McCune Albright syndrome is a rare, sporadically occurring genetic disorder characterized by the clinical triad of polyostotic fibrous dysplasia of bone (FD), café-au-lait skin spots, and precocious puberty (PP). PP, the most characteristic feature of this disease, is far more common in girls than in boys, and is due to gonadotropin independent autonomous ovarian or testicular function. Other hyperfunctioning endocrinopathies, such as hyperthyroidism, growth hormone excess, Cushing's syndrome, hypercortisolism, pituitary gigantism, and acromegaly are also common. Fibrous dysplasia most commonly affects the long bones, ribs and skulls, leading to fractures and deformities. In the skull, the dysplasia can lead to blindness and deafness due to impingement on nerves. Non-endocrine abnormalities such as hypophosphatemia, chronic liver disease, tachycardia, and rarely, sudden death form cardiac arrythmias may also occur.
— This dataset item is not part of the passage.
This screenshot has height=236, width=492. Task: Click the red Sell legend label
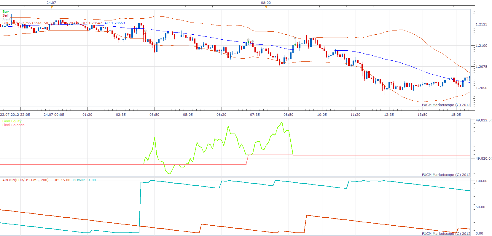coord(6,15)
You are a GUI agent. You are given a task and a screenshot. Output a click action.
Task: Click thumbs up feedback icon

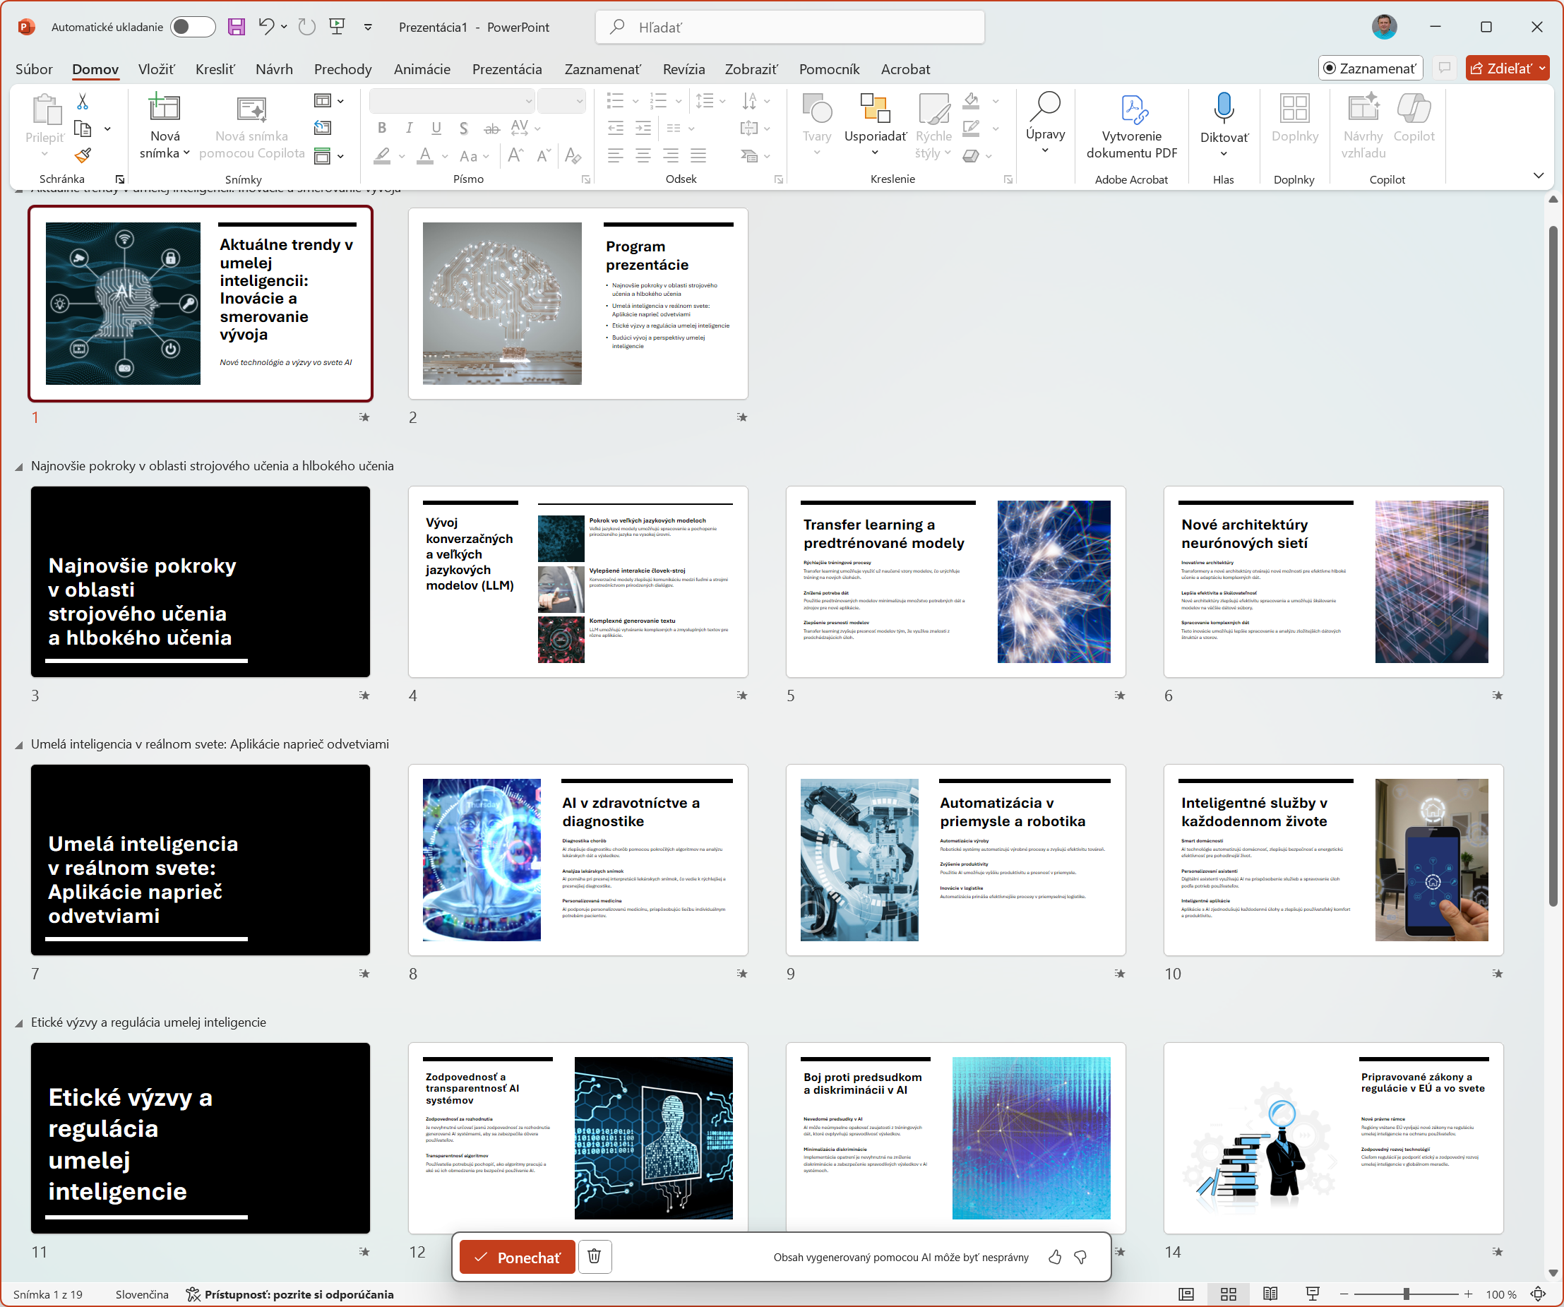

Specific treatment for the McCune Albright syndrome is not available. Aromatase inhibitors, like testolactone are prescribed for PP, to slow down the estrogen hypersecretion. Diphosphonates are used in case of evolutive FD. Adrenal abnormalities may be treated by surgery involving removal of the adrenal glands.

McCune Albright syndrome is the result of a postzygotic somatic mutation in the GNAS complex locus.

McCune Albright syndrome is the result of a postzygotic somatic mutation in the GNAS complex locus. This locus, located on chromosome 20, codes for multiple proteins, one of which is the Gs-alpha, the alpha subunit of the heterotrimeric stimulatory G protein. A specific mutation, commonly a substitution of histadine or cysteine for arginine at amino acid 201 in the Gs-alpha causes constitutive activation of the protein, even in the absence of hormonal stimulation, leading to increased cAMP levels and mitogenesis.